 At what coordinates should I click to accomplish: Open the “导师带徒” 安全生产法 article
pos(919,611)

==

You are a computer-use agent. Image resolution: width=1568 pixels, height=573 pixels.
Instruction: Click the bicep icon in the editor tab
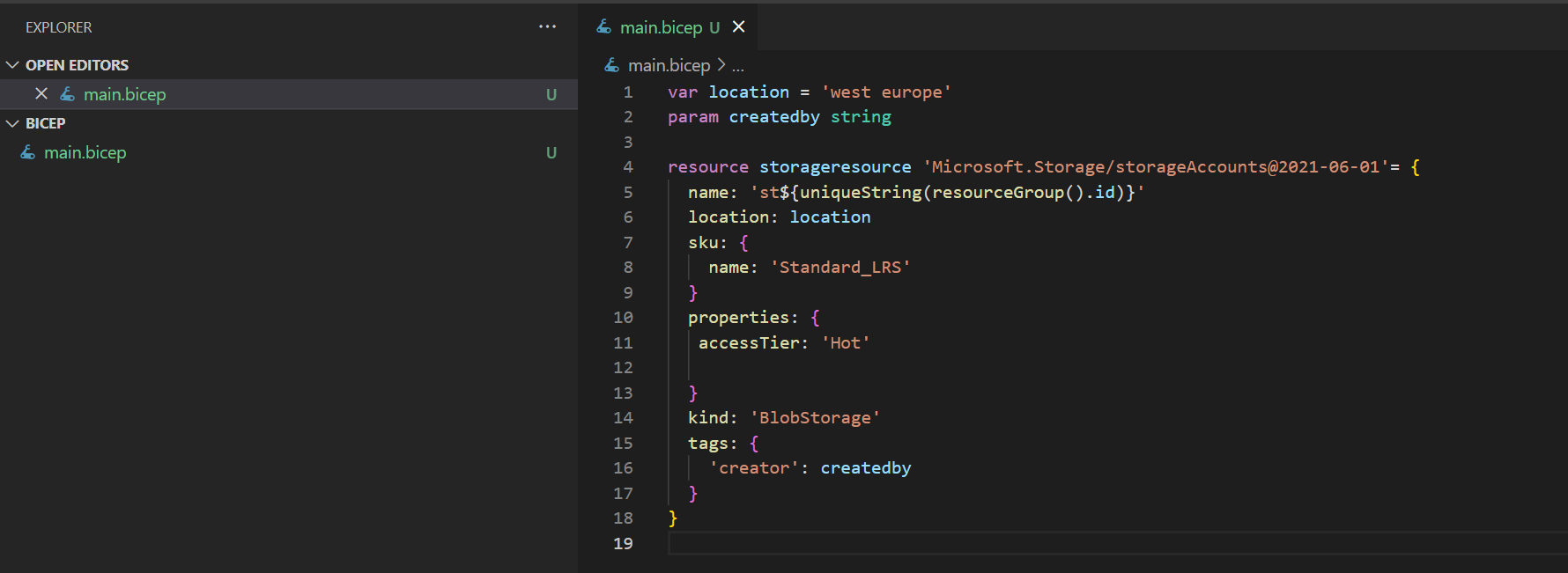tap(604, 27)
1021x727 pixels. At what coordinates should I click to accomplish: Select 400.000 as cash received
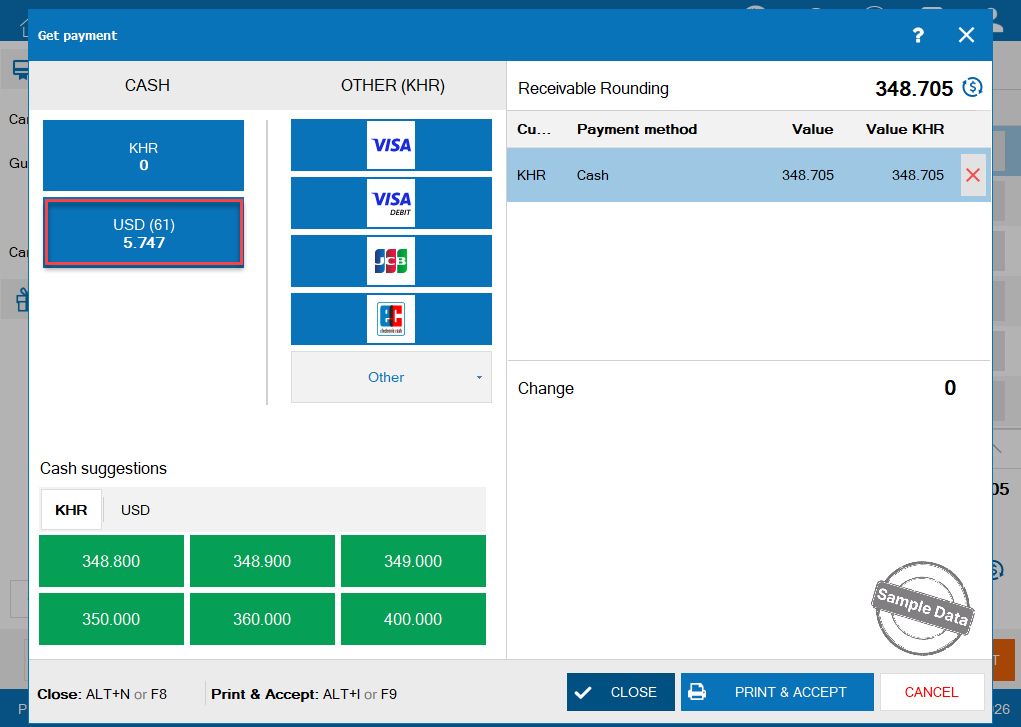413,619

WHAT YOU HAVE TO DO: Switch "article" to "page" in the data, starting with the line that contains "At what coordinates should I click to accomplish: Open" and going on through the line that contains "pos(919,611)". Give those lines again with nothing else changed.

ANSWER FOR THE TASK:
 At what coordinates should I click to accomplish: Open the “导师带徒” 安全生产法 page
pos(919,611)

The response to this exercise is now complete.